The naïve solution is the eight sum-is-15 checks and the digits-are-unique check. The micro-optimization concerns the latter part. To check if the string is a permutation of digits, we want to fill a map of bools and assert that its content is all true. Yes, with a binary map, if there are three equal digits in a square, the value in the map for the digit will be true. But then we wouldn't have enough digits left to fill all nine positions so it works.
Since we are here for the performance, we would use an uint_fast64_t instead of a real map and trigger its bits. The assertion then would be a mere integer comparison. Also, we will start with the loaded map and check it with 0. All for performance sake, right?

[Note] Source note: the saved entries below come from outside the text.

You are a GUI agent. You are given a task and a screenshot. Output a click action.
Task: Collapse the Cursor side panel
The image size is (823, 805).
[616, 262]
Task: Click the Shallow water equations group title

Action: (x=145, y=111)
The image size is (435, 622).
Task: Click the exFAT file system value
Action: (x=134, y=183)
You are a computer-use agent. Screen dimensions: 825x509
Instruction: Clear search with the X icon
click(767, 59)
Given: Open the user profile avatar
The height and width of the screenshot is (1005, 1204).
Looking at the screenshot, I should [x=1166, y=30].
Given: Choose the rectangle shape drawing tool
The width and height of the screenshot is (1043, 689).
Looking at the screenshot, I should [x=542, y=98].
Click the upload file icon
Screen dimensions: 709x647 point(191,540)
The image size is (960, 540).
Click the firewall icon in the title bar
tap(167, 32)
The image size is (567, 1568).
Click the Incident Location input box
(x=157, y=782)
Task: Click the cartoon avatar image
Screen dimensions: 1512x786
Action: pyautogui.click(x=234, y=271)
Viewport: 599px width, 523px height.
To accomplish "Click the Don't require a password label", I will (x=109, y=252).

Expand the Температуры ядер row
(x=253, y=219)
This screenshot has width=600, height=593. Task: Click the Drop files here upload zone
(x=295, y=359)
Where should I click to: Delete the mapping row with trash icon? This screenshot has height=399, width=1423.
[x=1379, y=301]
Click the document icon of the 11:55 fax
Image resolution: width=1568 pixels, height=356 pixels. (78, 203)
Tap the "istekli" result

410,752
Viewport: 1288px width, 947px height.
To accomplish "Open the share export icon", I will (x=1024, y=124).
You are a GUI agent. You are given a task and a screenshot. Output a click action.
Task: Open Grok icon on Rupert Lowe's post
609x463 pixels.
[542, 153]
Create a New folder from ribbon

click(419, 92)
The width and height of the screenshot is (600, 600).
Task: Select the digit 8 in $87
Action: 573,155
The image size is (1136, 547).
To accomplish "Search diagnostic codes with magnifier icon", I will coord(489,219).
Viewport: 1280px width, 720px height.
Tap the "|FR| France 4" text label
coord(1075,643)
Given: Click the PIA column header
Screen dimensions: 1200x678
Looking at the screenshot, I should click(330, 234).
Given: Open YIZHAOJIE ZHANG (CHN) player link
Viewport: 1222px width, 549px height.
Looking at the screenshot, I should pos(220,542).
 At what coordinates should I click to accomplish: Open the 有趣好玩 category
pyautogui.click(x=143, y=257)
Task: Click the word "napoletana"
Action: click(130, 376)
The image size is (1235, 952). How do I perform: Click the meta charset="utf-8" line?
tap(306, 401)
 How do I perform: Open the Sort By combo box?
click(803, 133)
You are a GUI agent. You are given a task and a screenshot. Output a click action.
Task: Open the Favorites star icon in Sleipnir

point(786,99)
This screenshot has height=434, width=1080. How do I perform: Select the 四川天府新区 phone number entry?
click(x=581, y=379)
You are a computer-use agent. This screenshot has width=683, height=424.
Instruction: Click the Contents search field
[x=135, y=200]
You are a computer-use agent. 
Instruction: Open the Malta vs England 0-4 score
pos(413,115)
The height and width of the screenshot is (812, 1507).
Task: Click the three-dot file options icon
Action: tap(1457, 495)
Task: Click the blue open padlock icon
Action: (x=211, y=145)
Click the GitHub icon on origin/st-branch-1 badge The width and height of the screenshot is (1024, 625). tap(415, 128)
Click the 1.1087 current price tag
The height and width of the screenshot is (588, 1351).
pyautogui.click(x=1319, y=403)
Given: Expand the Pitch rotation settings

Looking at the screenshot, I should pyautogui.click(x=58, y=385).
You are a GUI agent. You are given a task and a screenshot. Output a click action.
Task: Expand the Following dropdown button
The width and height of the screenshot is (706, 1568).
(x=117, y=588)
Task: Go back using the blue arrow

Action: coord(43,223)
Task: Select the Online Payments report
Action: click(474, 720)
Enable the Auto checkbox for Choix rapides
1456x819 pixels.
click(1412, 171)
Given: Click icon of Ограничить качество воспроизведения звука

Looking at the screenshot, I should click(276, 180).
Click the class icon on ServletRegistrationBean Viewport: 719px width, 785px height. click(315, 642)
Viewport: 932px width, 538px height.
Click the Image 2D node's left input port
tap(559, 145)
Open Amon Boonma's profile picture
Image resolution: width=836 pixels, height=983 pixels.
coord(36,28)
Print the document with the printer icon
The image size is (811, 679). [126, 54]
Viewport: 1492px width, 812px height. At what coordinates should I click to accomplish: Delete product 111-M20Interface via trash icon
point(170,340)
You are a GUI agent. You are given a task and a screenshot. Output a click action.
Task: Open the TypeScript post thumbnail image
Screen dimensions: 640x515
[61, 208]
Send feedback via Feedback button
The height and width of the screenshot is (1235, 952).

bool check_if_magic(const std::string& sq)
{
if ((sq[0] + sq[1] + sq[2] != '5'*3)
|| (sq[3] + sq[4] + sq[5] != '5'*3)
|| (sq[6] + sq[7] + sq[8] != '5'*3)
|| (sq[0] + sq[3] + sq[6] != '5'*3)
|| (sq[1] + sq[4] + sq[7] != '5'*3)
|| (sq[2] + sq[5] + sq[8] != '5'*3)
|| (sq[0] + sq[4] + sq[8] != '5'*3)
|| (sq[2] + sq[4] + sq[6] != '5'*3))
return false;
std::array<int, 9> numbers_count{};
for(auto i = 0u; i < 9; ++i)
++numbers_count[sq[i]-'1'];
for(auto i = 0u; i < 9; ++i)
if(numbers_count[i] != 1)
return false;
return true;
}
|
auto c15 = '5' * 3;
uint_fast64_t ideal_char_map =
static_cast<uint_fast64_t>(0x1FF) << 49;
uint_fast64_t char_map_one = 1u;
bool check_if_magic(const std::string& sq)
{
if ((sq[0] + sq[1] + sq[2] != c15)
|| (sq[3] + sq[4] + sq[5] != c15)
|| (sq[6] + sq[7] + sq[8] != c15)
|| (sq[0] + sq[3] + sq[6] != c15)
|| (sq[1] + sq[4] + sq[7] != c15)
|| (sq[2] + sq[5] + sq[8] != c15)
|| (sq[0] + sq[4] + sq[8] != c15)
|| (sq[2] + sq[4] + sq[6] != c15))
return false;
auto char_map = ideal_char_map;
for(auto i = 0u; i < 9; ++i)
char_map ^= char_map_one << sq[i];
if (char_map != 0)
return false;
return true;
}
|
They are equally fast.
The heuristic proposed is meant to end the function as early as possible. It is based on a fact that in a magic square, the corner values are always even and the rest are odd. If one of the numbers fails to pass the oddity test, then there is no point in the full magic check at all.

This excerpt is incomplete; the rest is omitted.